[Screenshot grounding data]
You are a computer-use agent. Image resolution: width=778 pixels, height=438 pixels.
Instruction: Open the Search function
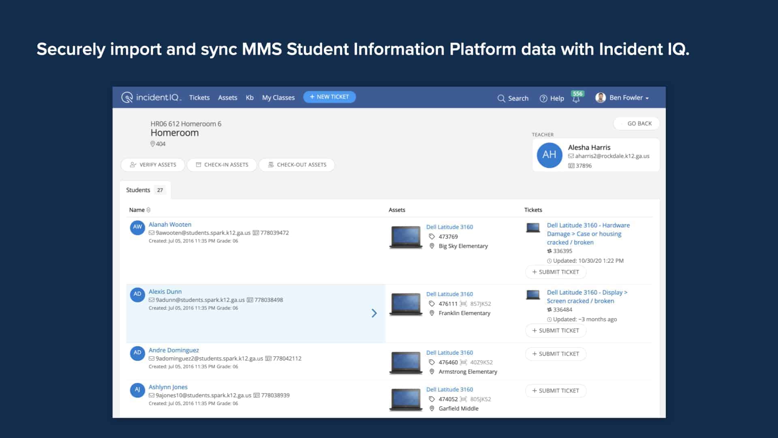pyautogui.click(x=501, y=98)
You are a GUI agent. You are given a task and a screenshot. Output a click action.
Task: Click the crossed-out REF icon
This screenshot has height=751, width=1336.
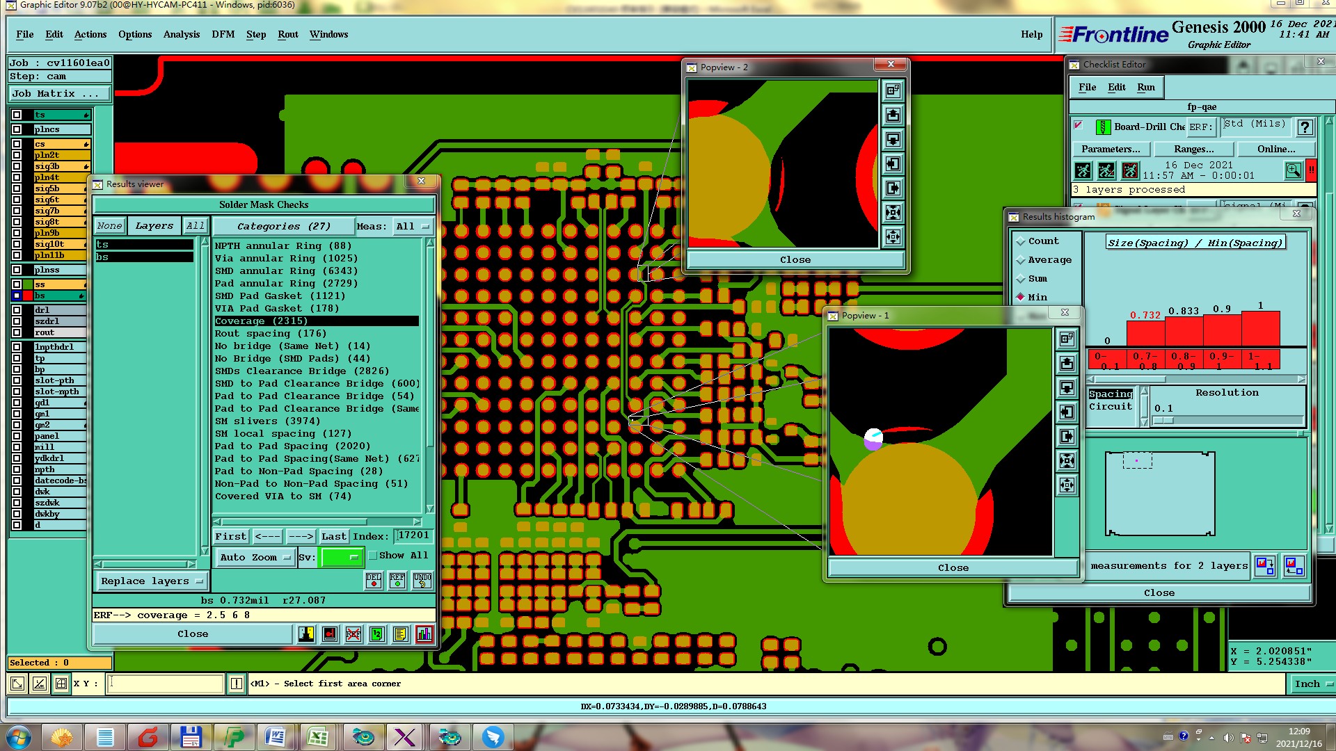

_Your assignment_.
Exactly the lines from the one that contains "Task: Click the crossed-out REF icon" through the last line of the records should be set down, and the pictures should be dropped.

_Task solution_.
Task: Click the crossed-out REF icon
This screenshot has height=751, width=1336.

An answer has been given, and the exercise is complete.